───── Text section ─────

The Darkest Of All Nights

It’s only the first of August, and the nights are drawing in already! That’s a pity! Nevertheless, even in the darkest hours of the night, in the depths of winter - when you step out outside your house, it will never be utterly and completely dark. Why so? Because of the artificial illumination in use all across this land, in this twenty-first century.

In contrast, the nights must have been pretty dark when our Lord walked this earth.

I’ve just been reading a description of an ordinary home in what we like to call “Bible Times”. Here’s an extract.

Inside, the house was divided into living and sleeping areas for animals and humans. The floor would be of beaten mud, though sometimes the family would live on a slightly raised platform area. Windows were small, high and few in number, to keep the building as cool as possible in the sun’s heat; windows were not glazed, but sometimes had a latticed covering. The dark room would be lit with little oil lamps, sometimes supported on a tripod or on an upturned pot.

───── Given material ─────

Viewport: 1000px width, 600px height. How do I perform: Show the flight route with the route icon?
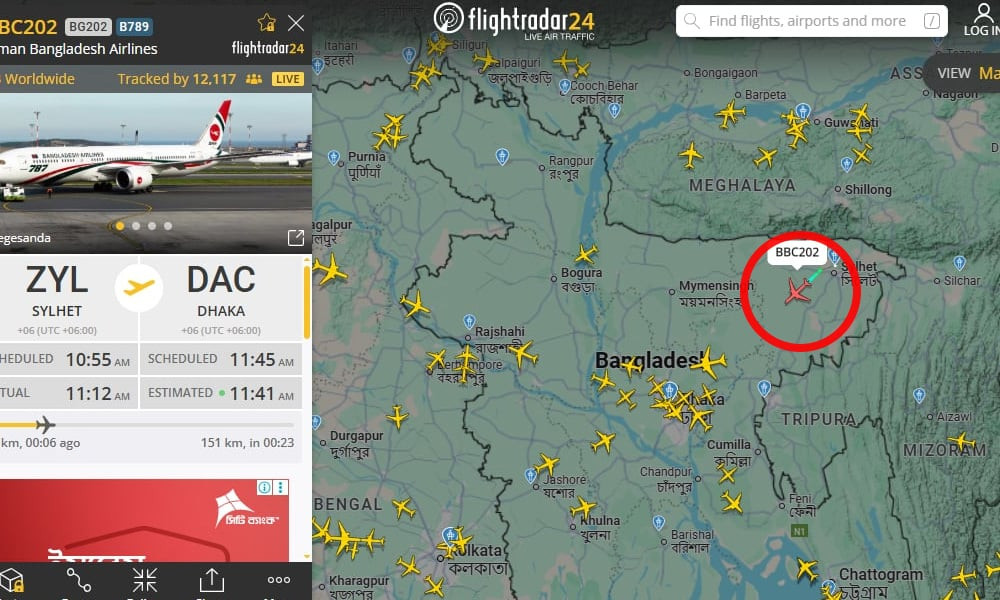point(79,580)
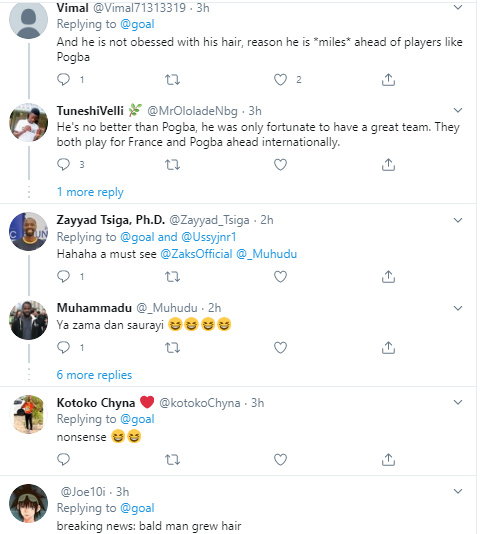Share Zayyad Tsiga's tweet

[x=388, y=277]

─────

• Task requirements:
1. Quote the Darkest Of All Nights piece word for word, beginning at "In contrast, the" and stopping after "Here’s an extract.".
2. In the Darkest Of All Nights piece, what lit the dark room of the house?
3. Decide whether each statement agrees with the Darkest Of All Nights piece, answering yes or no and quoting the words that settle it: (a) The floor of the house was made of beaten mud. (b) The windows were glazed. (c) The piece mentions the first of August.
The material isn't needed for any of this.

• Problem solutions:
1.
In contrast, the nights must have been pretty dark when our Lord walked this earth.

I’ve just been reading a description of an ordinary home in what we like to call “Bible Times”. Here’s an extract.

2. Little oil lamps, sometimes supported on a tripod or on an upturned pot.

3.
(a) Yes: "The floor would be of beaten mud"
(b) No: "windows were not glazed"
(c) Yes: "It’s only the first of August"